Day before yesterday, while watching an episode of House (i love that show!) a scene between wilson and his latest girl, amber, caused me to have an epiphany.

the dialogs exchanged were something of the following, after a major decision of purchasing a mattress, amber wanted the hard one while wilson wanted the soft one and just as they were coming to decision amber had to leave and told wilson to get whatever one he wanted. later that night, while ‘test driving’ their new mattress…

amber: “you got the one i wanted”

wilson: “yes, i did”

amber: “why?”

wilson: “what do you mean?”

amber: “i told you to get which ever one you wanted, i meant which ever one you wanted, not get what i wanted”

wilson: “so? i like doing this for you, i love you”
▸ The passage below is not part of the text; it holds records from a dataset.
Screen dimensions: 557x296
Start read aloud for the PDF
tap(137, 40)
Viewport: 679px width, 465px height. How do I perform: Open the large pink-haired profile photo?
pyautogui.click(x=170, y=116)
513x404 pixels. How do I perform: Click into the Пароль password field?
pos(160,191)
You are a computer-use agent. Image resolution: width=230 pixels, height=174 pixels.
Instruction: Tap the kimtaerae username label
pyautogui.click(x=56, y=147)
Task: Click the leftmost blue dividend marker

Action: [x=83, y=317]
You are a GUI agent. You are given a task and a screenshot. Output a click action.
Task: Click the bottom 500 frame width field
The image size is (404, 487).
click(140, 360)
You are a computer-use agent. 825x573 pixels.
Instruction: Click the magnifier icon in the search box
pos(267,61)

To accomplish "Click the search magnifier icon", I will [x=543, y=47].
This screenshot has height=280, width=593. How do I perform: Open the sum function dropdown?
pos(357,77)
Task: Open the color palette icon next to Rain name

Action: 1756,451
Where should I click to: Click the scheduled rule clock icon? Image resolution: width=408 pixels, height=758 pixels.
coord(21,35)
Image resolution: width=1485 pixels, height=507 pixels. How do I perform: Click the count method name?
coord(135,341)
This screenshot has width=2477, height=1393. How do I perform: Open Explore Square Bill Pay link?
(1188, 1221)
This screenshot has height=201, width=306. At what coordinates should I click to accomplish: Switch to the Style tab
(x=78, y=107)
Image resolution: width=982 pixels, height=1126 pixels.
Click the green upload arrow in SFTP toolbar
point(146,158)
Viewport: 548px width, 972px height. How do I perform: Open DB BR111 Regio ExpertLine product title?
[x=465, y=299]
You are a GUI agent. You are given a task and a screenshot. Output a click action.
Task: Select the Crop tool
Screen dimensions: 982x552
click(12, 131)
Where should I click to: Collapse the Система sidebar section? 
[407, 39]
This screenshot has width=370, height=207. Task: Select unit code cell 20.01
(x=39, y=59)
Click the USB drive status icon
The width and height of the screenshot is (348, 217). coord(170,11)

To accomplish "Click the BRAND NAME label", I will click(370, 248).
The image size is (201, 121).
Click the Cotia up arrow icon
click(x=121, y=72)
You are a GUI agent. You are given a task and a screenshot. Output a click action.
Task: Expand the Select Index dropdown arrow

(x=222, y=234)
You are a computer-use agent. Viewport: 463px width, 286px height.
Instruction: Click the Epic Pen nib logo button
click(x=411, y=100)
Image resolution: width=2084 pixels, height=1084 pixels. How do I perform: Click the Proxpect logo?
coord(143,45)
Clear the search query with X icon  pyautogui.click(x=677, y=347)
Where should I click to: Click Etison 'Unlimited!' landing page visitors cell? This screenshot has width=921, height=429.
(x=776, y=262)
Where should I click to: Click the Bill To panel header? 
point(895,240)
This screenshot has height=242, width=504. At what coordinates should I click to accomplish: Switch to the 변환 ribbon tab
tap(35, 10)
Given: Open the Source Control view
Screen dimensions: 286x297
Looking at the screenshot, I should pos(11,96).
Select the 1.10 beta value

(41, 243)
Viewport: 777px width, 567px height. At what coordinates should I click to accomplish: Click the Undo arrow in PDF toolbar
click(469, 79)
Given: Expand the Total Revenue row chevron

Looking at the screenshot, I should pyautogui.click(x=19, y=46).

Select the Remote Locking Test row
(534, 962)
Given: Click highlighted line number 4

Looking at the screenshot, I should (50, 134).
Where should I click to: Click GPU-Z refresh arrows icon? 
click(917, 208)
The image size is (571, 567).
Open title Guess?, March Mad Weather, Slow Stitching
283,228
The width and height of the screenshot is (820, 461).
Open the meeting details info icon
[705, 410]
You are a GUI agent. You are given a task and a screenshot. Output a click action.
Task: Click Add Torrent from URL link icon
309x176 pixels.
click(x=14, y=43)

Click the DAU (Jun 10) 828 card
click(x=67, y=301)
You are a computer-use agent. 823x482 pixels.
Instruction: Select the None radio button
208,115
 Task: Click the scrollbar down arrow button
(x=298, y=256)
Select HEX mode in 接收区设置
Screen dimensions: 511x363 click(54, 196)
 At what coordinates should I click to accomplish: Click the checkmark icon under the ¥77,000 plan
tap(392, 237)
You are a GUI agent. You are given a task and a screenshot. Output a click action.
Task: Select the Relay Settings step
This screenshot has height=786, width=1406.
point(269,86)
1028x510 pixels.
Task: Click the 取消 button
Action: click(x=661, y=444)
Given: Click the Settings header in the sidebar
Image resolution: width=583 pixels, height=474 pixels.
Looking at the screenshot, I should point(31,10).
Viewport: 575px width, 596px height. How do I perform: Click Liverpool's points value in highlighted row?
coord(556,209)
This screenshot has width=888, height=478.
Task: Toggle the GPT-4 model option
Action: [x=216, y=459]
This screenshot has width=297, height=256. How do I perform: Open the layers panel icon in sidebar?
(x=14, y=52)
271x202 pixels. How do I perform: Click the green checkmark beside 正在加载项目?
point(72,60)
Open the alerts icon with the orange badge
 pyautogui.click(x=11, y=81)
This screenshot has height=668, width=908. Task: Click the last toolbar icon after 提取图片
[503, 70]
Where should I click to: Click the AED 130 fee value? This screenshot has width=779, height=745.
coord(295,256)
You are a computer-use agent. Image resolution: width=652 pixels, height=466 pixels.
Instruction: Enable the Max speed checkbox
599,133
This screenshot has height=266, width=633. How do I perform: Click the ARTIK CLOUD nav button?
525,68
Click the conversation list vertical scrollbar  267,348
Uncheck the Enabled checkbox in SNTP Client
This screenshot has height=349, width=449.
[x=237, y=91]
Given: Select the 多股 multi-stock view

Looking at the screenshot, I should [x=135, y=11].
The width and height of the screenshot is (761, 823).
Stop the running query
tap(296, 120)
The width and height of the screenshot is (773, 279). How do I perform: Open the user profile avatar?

amber: “no, this is what you did with your previous wives, you keep on doing things for them and the resentment keeps building up inside you, till you end up in a divorce! i’ll be damned if this happened to me too”

and just like that i realized why so many of my relationships ended on the same note… i, like wilson, kept doing everything for the other person and around the other person, literally loosing myself in them. i kept building up this expectation in them that everything i would do would be for them without question. until i burst from having an unfulfilled expectation within me that they would do something for me… which is where the resentment would start to build up…

and after days, months or even years of resentment… the feelings of love and tenderness would turn cold and replaced with something very close to hatred…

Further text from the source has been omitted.